THINGS TO DO =>
1. According to the forum post on daily means of hourly data, in what order does the function loop over the data?
2. Write out the part of the forum post on daily means of hourly data starting at "Lst = str(Last_year)+'/'+str(Last_month)+'/'+str(Last_day)+'", up to and including "var_mean=np.full((nt_days,n1),np.nan)".

[begin TEXT SHOWN]

Is there a way to vectorize the following three-nested loop that calcuate the daily mean of hourly data? The function below loops first over the year, then months, and finally over days. It also check for the last month and day to ensure that the loop does not go beyond the last month or day of the data.
def hourly2daily(my_var,my_periods):
import pandas as pd
import numpy as np
import sys
print('######### Daily2monthly function ##################')
Frs_year =my_periods[0].year
Frs_month =my_periods[0].month
Frs_day =my_periods[0].day
Frs_hour =my_periods[0].hour
Last_year =my_periods[-1].year
Last_month =my_periods[-1].month
Last_day =my_periods[-1].day
Last_hour =my_periods[-1].hour
print('First year is '+str(Frs_year) +'\n'+\
'First months is '+str(Frs_month)+'\n'+\
'First day is '+str(Frs_day)+'\n'+\
'First hour is '+str(Frs_hour))
print(' ')
print('Last year is '+str(Last_year)+'\n'+\
'Last months is '+str(Last_month)+'\n'+\
'Last day is '+str(Last_day)+'\n'+\
'Last hour is '+str(Last_hour))
Frs = str(Frs_year)+'/'+str(Frs_month)+'/'+str(Frs_day)+' '+str(Frs_hour)+":00"
Lst = str(Last_year)+'/'+str(Last_month)+'/'+str(Last_day)+' '+str(Last_hour)+":00"
my_daily_time=pd.date_range(Frs,Lst,freq='D')
## END of the data_range tricks ###########
nt_days=len(my_daily_time)
nd=np.ndim(my_var)
if (nd == 1): # only time series
var_mean=np.full((nt_days),np.nan)
if (nd == 2): # e.g., time, lat or lon or lev
n1=np.shape(my_var)[1]
var_mean=np.full((nt_days,n1),np.nan)
if (nd == 3): # e.g., time, lat, lon
n1=np.shape(my_var)[1]
n2=np.shape(my_var)[2]
var_mean=np.full((nt_days,n1,n2),np.nan)
if (nd == 4): # e.g., time, lat , lon, lev
n1=np.shape(my_var)[1]
n2=np.shape(my_var)[2]
n3=np.shape(my_var)[3]
var_mean=np.full((nt_days,n1,n2,n3),np.nan)
end_mm=12
k=0
####### loop over years ################
for yy in np.arange(Frs_year,Last_year+1):
print('working on the '+str(yy))
# in case the last month is NOT 12
if (yy == Last_year):
end_mm=Last_month
print('The last month is '+str(end_mm))
## Loop over months ################
for mm in np.arange(1,end_mm+1):
end_day=pd.Period(str(yy)+'-'+str(mm)).days_in_month
# in case the last day is not at the end of the month.

[end TEXT SHOWN]
[begin MATERIAL SUPPLIED]

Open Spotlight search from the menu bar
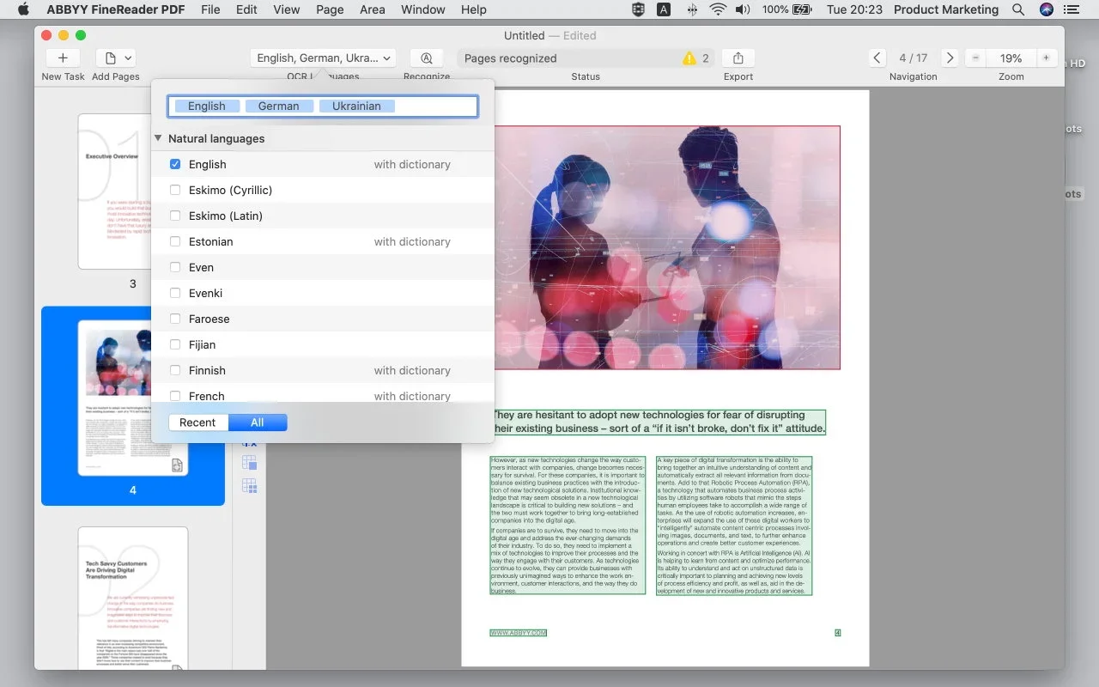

[end MATERIAL SUPPLIED]
[begin MATERIAL SUPPLIED]

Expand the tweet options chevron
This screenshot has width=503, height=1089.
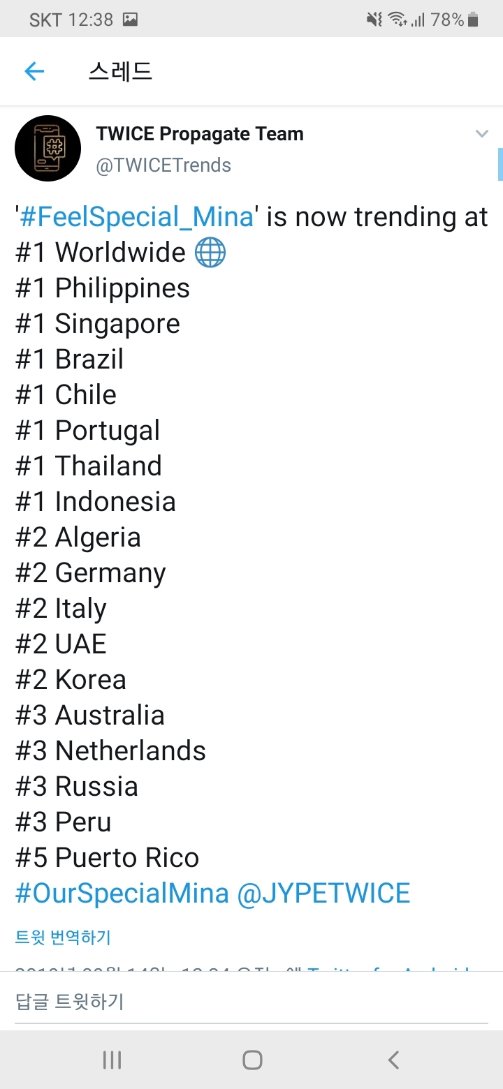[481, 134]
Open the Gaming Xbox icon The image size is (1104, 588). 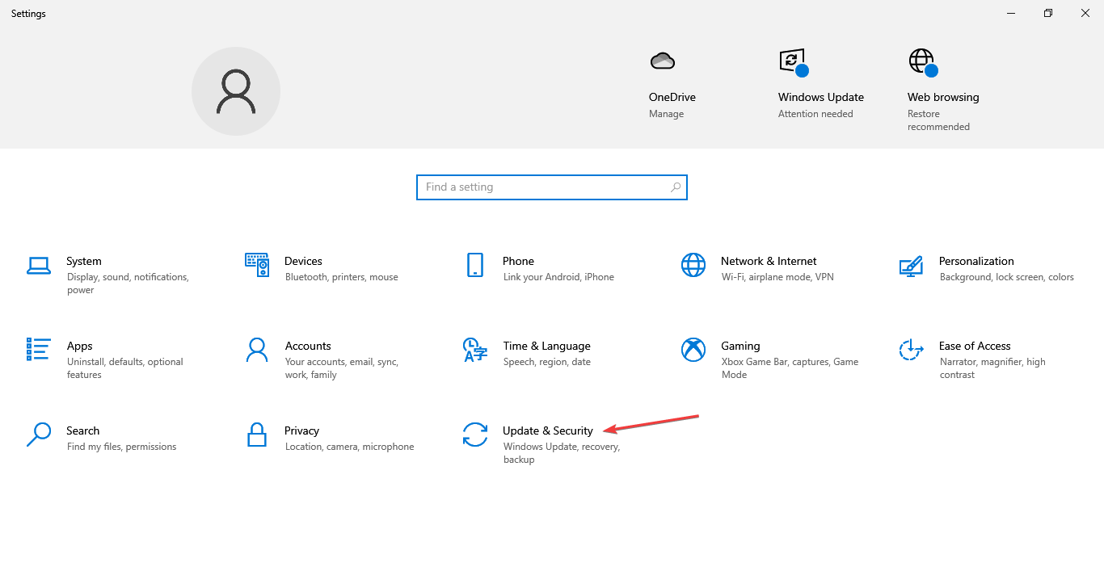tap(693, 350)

[end MATERIAL SUPPLIED]

RESPONSES IN ORDER =>
1. First over the years, then over the months, and finally over the days.

2.
Lst = str(Last_year)+'/'+str(Last_month)+'/'+str(Last_day)+' '+str(Last_hour)+":00"
my_daily_time=pd.date_range(Frs,Lst,freq='D')
## END of the data_range tricks ###########
nt_days=len(my_daily_time)
nd=np.ndim(my_var)
if (nd == 1): # only time series
var_mean=np.full((nt_days),np.nan)
if (nd == 2): # e.g., time, lat or lon or lev
n1=np.shape(my_var)[1]
var_mean=np.full((nt_days,n1),np.nan)